++++ Passage for review ++++

- Sire: Almutawakel
- Grandsire: Machiavellian
- Dam: Rory's Helen
- Damsire: Rory's Jester
- Sex: Male
- Foaled: 7 November 2002
- Country: New Zealand
- Colour: Chestnut
- Breeder: Trelawney Stud
- Owner: N H & R T Stanley
- Trainer: Allan Sharrock
- Record: 22:9-4-2
- Earnings: $1,022,060

Major wins
- New Zealand Derby (2006) Levin Classic (2005) New Zealand Bloodstock Classique (2005)

= Wahid (horse) =

New Zealand Thoroughbred Racehorse

Wahid (foaled 7 November 2002) is a Thoroughbred racehorse who won the New Zealand Derby in 2006.

== Background ==
Wahid is a Chestnut Gelding foaled in New Zealand and bred by Trelawney Stud. His sire is Great Britain's bay horse, Almutawakel. His dame is Rory's Helen, a New Zealand bay mare owned by BS Gillovic Family Trust.

==Racing career==
Wahid had his debut win at Trentham (covering the 1000m in 57.27 seconds) in December 2004 with Jockey Hayden Tinsley. With wins in the Wakefield Challenge Stakes, New Zealand Bloodstock Classique and Group 1, placings in both the Diamond Stakes and Manawatu Sires' Produce Stakes, he was rated among the very best of his generation at age two and was labelled a Derby contender.

After a short break over the summer months, he started his Derby campaign at Woodville before returning to stakes company. He won the Wellington Stakes, but had the win rescinded for interference caused to the third horse Abbey Drive. He then had a winning sequence in group races of three, culminating with the Derby win in March.

++++

Work request 1:
In the article on the racehorse Wahid, which jockey rode him to his debut win at Trentham?
Work request 2:
Continue the article on the racehorse Wahid from its last sentence.

++++ Data for review ++++

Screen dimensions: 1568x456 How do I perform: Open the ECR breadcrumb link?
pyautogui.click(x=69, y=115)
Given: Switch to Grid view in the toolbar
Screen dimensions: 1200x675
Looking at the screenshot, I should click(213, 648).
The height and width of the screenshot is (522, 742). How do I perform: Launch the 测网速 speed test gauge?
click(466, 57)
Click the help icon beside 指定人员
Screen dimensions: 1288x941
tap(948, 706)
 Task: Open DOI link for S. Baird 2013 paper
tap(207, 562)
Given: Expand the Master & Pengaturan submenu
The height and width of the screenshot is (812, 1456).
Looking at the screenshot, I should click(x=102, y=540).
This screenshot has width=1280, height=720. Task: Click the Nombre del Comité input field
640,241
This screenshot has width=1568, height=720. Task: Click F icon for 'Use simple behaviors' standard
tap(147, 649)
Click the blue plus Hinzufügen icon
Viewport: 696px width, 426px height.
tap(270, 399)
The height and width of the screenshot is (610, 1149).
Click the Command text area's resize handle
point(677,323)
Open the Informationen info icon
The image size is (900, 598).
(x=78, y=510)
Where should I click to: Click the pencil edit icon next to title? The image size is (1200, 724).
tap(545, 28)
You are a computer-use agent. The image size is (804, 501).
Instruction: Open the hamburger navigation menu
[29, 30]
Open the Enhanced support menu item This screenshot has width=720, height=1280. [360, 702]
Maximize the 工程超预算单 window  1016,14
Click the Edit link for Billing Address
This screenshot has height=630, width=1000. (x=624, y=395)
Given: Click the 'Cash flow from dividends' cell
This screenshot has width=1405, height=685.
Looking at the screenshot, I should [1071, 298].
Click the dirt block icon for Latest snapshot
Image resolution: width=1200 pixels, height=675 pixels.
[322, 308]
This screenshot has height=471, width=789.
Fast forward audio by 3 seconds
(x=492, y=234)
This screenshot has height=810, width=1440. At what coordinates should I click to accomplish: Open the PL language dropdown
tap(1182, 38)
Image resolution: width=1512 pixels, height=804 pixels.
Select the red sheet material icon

++++

Task output 1:
Hayden Tinsley

Task output 2:
During his summer-autumn Derby campaign, he reversed the style of racing that he had used to great effect as a two-year-old and spring three-year-old. Instead of coming from off the pace as he had in those two campaigns, he set the pace and led all the way in the Waikato Guineas, Championship Stakes and Derby.

His five-year-old season started with a win at Ellerslie followed up with a third behind champion galloper Xcellent in the Sir James Fletcher Stakes. However, he was found to have a virus at his next start, and did not race for the rest of the season. His six-year-old campaign started with two unplaced runs, followed by a fast-finishing fourth in the Lightning Stakes at Trentham. He was officially retired in November 2009.